Religious hospital policies that limit reproductive health care are poorly understood by patients, according to a new study published Sept. 17 in AJOB Empirical Bioethics.
Researchers from the University of Chicago and the University of California, San Francisco, found that women value clear information shared early with their health care providers to help them anticipate religious constraints before their care becomes urgent.
Jocelyn Wascher, MD, a gynecologist obstetrician from the University of Chicago, Dr. Debra Stulberg, chair of the UChicaga Department of Family Medicine, and UCSF medical sociologist Dr. Lori Freedman interviewed 33 women of reproductive age from the national sample. who sought care in a Catholic hospital. Most of the women identified themselves as Christian or Catholic, and were different geographically, age, racially, and ethnically. The women expressed respect for the religious beliefs of the doctors and hospital administrators, but sought to balance this by valuing personal autonomy and decision-making.
One woman the researchers spoke to needed a cesarean section and wanted to connect the tubes at the same time. However, she was told on the day of her C-cut that the hospital was not doing fallopian tube ligation because of her religious beliefs. She told the researchers, “When you go to the hospital, you want them to do what you want. You should be in charge of your medical care, not their beliefs.”
Other women in the study share that view, adding that patients should research hospital policies and affiliations before choosing where to receive care. However, they also wanted the hospital to do more to inform them.
A woman who was banned from tying her fallopian tubes during her C-cut said she was upset that the hospital had not previously told her about their rules. “I also think they could have told me that even before the day of my C-cut,” the woman said.
Another interlocutor told researchers that religious care restrictions “should be pasted in 50-foot neon letters on the building’s front door,” instead of something a woman learns in real time if she happens to have a helpful doctor.
The authors of the study pointed out that the American Medical Association advises physicians who have moral objections to certain services to disclose any objections before establishing a patient-physician relationship. They also recommend informing patients of all available treatment options and referring them to other providers if necessary. The authors recommend that health care institutions adhere to the same ethical standards.

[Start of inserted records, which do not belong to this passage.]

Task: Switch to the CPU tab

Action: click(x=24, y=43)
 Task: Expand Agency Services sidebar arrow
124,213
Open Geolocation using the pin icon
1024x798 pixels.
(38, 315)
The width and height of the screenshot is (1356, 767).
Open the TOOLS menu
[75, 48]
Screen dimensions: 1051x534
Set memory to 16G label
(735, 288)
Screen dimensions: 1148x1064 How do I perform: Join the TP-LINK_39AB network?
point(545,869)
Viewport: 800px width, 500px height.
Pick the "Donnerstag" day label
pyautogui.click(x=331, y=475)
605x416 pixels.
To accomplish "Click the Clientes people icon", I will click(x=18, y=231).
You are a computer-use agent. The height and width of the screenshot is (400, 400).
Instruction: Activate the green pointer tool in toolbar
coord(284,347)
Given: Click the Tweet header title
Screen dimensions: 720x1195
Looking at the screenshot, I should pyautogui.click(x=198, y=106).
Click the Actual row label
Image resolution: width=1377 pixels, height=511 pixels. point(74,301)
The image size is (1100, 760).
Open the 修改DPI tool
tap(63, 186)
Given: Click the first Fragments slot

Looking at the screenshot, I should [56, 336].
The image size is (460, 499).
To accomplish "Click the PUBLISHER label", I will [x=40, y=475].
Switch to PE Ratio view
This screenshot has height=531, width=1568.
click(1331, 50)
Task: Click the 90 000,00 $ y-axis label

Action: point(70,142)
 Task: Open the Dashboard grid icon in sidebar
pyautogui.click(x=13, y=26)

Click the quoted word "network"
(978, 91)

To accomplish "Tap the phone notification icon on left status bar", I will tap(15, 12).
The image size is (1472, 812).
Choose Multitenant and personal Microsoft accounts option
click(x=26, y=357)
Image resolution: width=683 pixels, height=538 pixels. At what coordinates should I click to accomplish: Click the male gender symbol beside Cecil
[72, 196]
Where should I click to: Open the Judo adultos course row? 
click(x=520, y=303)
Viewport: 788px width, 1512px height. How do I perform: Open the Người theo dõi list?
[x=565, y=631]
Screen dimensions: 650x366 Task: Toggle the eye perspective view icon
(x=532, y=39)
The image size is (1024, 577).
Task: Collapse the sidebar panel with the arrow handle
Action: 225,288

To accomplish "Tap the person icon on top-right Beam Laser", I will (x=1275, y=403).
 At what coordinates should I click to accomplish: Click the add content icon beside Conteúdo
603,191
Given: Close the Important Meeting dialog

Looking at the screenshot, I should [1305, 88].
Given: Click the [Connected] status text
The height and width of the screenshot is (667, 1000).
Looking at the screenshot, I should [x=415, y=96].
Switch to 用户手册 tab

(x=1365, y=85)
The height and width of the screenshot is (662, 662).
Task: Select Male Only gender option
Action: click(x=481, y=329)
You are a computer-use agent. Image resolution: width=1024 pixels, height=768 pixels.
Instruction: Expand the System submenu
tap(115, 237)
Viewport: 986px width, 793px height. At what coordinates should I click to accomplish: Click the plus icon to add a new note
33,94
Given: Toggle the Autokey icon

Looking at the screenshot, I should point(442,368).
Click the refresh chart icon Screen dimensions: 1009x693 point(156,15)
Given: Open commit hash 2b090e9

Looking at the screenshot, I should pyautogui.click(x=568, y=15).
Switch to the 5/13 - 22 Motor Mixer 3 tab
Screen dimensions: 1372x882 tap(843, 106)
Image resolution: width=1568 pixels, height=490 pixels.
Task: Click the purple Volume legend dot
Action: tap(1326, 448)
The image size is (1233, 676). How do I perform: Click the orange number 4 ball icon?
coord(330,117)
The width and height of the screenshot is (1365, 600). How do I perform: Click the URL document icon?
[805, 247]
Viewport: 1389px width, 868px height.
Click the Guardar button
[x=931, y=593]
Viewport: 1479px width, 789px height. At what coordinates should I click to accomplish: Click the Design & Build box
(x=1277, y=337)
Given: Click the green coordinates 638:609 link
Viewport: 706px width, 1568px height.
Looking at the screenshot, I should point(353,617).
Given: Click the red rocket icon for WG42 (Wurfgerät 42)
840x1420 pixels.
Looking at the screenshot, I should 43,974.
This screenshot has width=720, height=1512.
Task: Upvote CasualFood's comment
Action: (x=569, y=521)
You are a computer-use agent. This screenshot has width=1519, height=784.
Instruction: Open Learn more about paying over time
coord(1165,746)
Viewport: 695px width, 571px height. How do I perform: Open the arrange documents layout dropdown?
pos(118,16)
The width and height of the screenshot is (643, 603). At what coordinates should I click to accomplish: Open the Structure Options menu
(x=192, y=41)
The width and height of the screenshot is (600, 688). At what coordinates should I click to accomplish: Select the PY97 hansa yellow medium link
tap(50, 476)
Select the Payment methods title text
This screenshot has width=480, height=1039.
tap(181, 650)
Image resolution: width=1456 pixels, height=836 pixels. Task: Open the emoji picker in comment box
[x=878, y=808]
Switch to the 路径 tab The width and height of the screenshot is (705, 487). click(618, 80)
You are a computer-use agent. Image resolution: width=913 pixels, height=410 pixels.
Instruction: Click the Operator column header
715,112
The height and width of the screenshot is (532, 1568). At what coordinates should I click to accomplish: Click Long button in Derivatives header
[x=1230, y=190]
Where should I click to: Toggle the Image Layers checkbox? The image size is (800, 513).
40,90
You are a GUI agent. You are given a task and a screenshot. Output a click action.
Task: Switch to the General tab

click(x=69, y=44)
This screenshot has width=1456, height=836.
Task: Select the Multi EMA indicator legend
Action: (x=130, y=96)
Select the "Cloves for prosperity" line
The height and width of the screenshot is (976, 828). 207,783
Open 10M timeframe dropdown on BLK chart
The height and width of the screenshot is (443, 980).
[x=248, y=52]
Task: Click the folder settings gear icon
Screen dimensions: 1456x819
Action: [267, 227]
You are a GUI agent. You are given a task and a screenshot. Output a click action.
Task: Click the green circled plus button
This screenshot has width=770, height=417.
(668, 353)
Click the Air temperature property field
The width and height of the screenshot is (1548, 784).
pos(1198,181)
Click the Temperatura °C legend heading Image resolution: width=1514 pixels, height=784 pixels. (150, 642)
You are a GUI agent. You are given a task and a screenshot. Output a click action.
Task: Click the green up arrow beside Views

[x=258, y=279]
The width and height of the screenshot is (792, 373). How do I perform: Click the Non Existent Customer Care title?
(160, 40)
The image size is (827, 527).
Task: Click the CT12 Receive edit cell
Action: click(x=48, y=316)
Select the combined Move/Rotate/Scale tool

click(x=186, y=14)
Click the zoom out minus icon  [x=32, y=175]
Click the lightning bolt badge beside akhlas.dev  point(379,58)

“I have cared for a number of patients who have been denied the desired reproductive health care because of the religion of the hospital where they accidentally showed up,” said Stulberg, who ended up in a hospital that switched from secular to Catholic during her stay.
Stulberg has seen patients rapidly lose access to contraception and pregnancy-related care. She was stimulated by an interest in the subject and led to continue her ethical training through UChicag’s MacLean Center for Clinical Medical Ethics before joining college. Today, this is her primary focus of research.
Wascher, the first author of the article, decided to be OB-GYN to provide comprehensive care for pregnancy and reproductive health. “It’s hard to imagine sitting with a patient who wants to and who would benefit medically from my care, and then I have to tell her,‘ I’m sorry, we can’t do this here. ’It would break my heart,” she said.
The study, entitled “Limitations of Reproductive Care in Catholic Hospitals: A Qualitative Study of Patient Experiences and Perspectives,” was supported by the Family Planning Society Research Fund.